═══ Recorded information ═══
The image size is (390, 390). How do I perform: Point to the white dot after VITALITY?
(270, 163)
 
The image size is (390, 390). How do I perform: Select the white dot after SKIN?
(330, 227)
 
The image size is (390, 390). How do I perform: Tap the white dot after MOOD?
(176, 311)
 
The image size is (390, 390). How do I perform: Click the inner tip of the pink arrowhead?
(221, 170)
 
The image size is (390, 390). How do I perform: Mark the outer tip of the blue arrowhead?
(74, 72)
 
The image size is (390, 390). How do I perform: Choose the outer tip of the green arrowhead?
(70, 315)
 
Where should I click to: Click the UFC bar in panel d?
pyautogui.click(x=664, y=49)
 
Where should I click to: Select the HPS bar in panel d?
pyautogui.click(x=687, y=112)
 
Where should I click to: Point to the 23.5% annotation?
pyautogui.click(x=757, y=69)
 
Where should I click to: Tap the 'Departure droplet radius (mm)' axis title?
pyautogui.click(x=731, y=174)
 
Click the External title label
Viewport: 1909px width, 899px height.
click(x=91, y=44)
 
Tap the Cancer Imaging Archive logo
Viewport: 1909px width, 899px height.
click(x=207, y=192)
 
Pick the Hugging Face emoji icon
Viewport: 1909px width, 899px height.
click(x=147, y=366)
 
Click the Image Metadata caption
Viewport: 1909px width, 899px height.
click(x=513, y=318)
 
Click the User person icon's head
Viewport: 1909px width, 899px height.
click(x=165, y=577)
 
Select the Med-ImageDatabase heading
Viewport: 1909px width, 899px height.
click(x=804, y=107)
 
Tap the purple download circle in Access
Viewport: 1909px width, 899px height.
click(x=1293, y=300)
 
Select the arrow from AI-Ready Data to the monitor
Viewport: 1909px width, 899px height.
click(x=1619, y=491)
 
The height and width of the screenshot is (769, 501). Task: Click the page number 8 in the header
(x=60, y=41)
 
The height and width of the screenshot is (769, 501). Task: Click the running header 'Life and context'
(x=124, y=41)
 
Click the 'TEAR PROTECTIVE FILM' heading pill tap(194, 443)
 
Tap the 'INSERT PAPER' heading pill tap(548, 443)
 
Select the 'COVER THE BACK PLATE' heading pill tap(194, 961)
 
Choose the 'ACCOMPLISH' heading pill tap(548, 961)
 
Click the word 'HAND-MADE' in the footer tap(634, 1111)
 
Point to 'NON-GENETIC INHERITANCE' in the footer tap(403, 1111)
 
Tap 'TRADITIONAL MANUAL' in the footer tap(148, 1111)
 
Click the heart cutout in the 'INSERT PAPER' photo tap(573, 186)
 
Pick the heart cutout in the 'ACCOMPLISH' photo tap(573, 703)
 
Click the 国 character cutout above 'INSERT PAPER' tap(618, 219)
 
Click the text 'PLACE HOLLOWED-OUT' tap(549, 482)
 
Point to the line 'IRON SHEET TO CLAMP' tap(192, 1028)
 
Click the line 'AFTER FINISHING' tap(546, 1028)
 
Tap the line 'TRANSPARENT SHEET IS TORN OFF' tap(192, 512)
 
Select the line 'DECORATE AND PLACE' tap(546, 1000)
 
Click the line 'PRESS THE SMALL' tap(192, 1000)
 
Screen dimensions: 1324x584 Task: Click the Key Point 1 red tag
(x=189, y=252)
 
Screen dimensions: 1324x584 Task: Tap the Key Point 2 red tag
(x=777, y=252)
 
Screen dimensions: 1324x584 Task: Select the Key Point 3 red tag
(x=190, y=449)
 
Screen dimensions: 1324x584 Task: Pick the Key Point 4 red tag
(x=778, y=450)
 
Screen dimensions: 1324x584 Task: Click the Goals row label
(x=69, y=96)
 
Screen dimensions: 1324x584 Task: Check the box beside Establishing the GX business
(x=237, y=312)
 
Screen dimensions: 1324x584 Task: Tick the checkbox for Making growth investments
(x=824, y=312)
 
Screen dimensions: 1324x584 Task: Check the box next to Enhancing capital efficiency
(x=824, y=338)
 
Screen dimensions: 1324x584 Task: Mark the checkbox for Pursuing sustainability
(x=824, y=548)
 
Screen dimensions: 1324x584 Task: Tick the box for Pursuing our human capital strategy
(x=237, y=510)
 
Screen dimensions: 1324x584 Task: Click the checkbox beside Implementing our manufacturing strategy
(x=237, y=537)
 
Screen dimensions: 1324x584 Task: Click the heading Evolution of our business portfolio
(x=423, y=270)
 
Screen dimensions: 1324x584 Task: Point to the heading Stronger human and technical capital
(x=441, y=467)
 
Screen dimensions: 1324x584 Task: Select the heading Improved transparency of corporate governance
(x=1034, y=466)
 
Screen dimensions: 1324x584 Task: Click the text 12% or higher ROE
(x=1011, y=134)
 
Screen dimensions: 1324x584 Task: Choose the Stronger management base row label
═══
Please write out all the rows above again, switching every "Viewport" to "Window" and leaving everything else unchanged.

The image size is (390, 390). How do I perform: Point to the white dot after VITALITY?
(270, 163)
 
The image size is (390, 390). How do I perform: Select the white dot after SKIN?
(330, 227)
 
The image size is (390, 390). How do I perform: Tap the white dot after MOOD?
(176, 311)
 
The image size is (390, 390). How do I perform: Click the inner tip of the pink arrowhead?
(221, 170)
 
The image size is (390, 390). How do I perform: Mark the outer tip of the blue arrowhead?
(74, 72)
 
The image size is (390, 390). How do I perform: Choose the outer tip of the green arrowhead?
(70, 315)
 
Where should I click to: Click the UFC bar in panel d?
pyautogui.click(x=664, y=49)
 
Where should I click to: Select the HPS bar in panel d?
pyautogui.click(x=687, y=112)
 
Where should I click to: Point to the 23.5% annotation?
pyautogui.click(x=757, y=69)
 
Where should I click to: Tap the 'Departure droplet radius (mm)' axis title?
pyautogui.click(x=731, y=174)
 
Click the External title label
Window: 1909px width, 899px height.
click(x=91, y=44)
 
Tap the Cancer Imaging Archive logo
Window: 1909px width, 899px height.
click(x=207, y=192)
 
Pick the Hugging Face emoji icon
Window: 1909px width, 899px height.
click(x=147, y=366)
 
Click the Image Metadata caption
Window: 1909px width, 899px height.
click(x=513, y=318)
 
Click the User person icon's head
Window: 1909px width, 899px height.
click(x=165, y=577)
 
Select the Med-ImageDatabase heading
Window: 1909px width, 899px height.
click(x=804, y=107)
 
Tap the purple download circle in Access
Window: 1909px width, 899px height.
click(x=1293, y=300)
 
Select the arrow from AI-Ready Data to the monitor
Window: 1909px width, 899px height.
click(x=1619, y=491)
 
The height and width of the screenshot is (769, 501). Task: Click the page number 8 in the header
(x=60, y=41)
 
The height and width of the screenshot is (769, 501). Task: Click the running header 'Life and context'
(x=124, y=41)
 
Click the 'TEAR PROTECTIVE FILM' heading pill tap(194, 443)
 
Tap the 'INSERT PAPER' heading pill tap(548, 443)
 
Select the 'COVER THE BACK PLATE' heading pill tap(194, 961)
 
Choose the 'ACCOMPLISH' heading pill tap(548, 961)
 
Click the word 'HAND-MADE' in the footer tap(634, 1111)
 
Point to 'NON-GENETIC INHERITANCE' in the footer tap(403, 1111)
 
Tap 'TRADITIONAL MANUAL' in the footer tap(148, 1111)
 
Click the heart cutout in the 'INSERT PAPER' photo tap(573, 186)
 
Pick the heart cutout in the 'ACCOMPLISH' photo tap(573, 703)
 
Click the 国 character cutout above 'INSERT PAPER' tap(618, 219)
 
Click the text 'PLACE HOLLOWED-OUT' tap(549, 482)
 
Point to the line 'IRON SHEET TO CLAMP' tap(192, 1028)
 
Click the line 'AFTER FINISHING' tap(546, 1028)
 
Tap the line 'TRANSPARENT SHEET IS TORN OFF' tap(192, 512)
 
Select the line 'DECORATE AND PLACE' tap(546, 1000)
 
Click the line 'PRESS THE SMALL' tap(192, 1000)
 
Screen dimensions: 1324x584 Task: Click the Key Point 1 red tag
(x=189, y=252)
 
Screen dimensions: 1324x584 Task: Tap the Key Point 2 red tag
(x=777, y=252)
 
Screen dimensions: 1324x584 Task: Select the Key Point 3 red tag
(x=190, y=449)
 
Screen dimensions: 1324x584 Task: Pick the Key Point 4 red tag
(x=778, y=450)
 
Screen dimensions: 1324x584 Task: Click the Goals row label
(x=69, y=96)
 
Screen dimensions: 1324x584 Task: Check the box beside Establishing the GX business
(x=237, y=312)
 
Screen dimensions: 1324x584 Task: Tick the checkbox for Making growth investments
(x=824, y=312)
 
Screen dimensions: 1324x584 Task: Check the box next to Enhancing capital efficiency
(x=824, y=338)
 
Screen dimensions: 1324x584 Task: Mark the checkbox for Pursuing sustainability
(x=824, y=548)
 
Screen dimensions: 1324x584 Task: Tick the box for Pursuing our human capital strategy
(x=237, y=510)
 
Screen dimensions: 1324x584 Task: Click the checkbox beside Implementing our manufacturing strategy
(x=237, y=537)
 
Screen dimensions: 1324x584 Task: Click the heading Evolution of our business portfolio
(x=423, y=270)
 
Screen dimensions: 1324x584 Task: Point to the heading Stronger human and technical capital
(x=441, y=467)
 
Screen dimensions: 1324x584 Task: Select the heading Improved transparency of corporate governance
(x=1034, y=466)
 
Screen dimensions: 1324x584 Task: Click the text 12% or higher ROE
(x=1011, y=134)
 
Screen dimensions: 1324x584 Task: Choose the Stronger management base row label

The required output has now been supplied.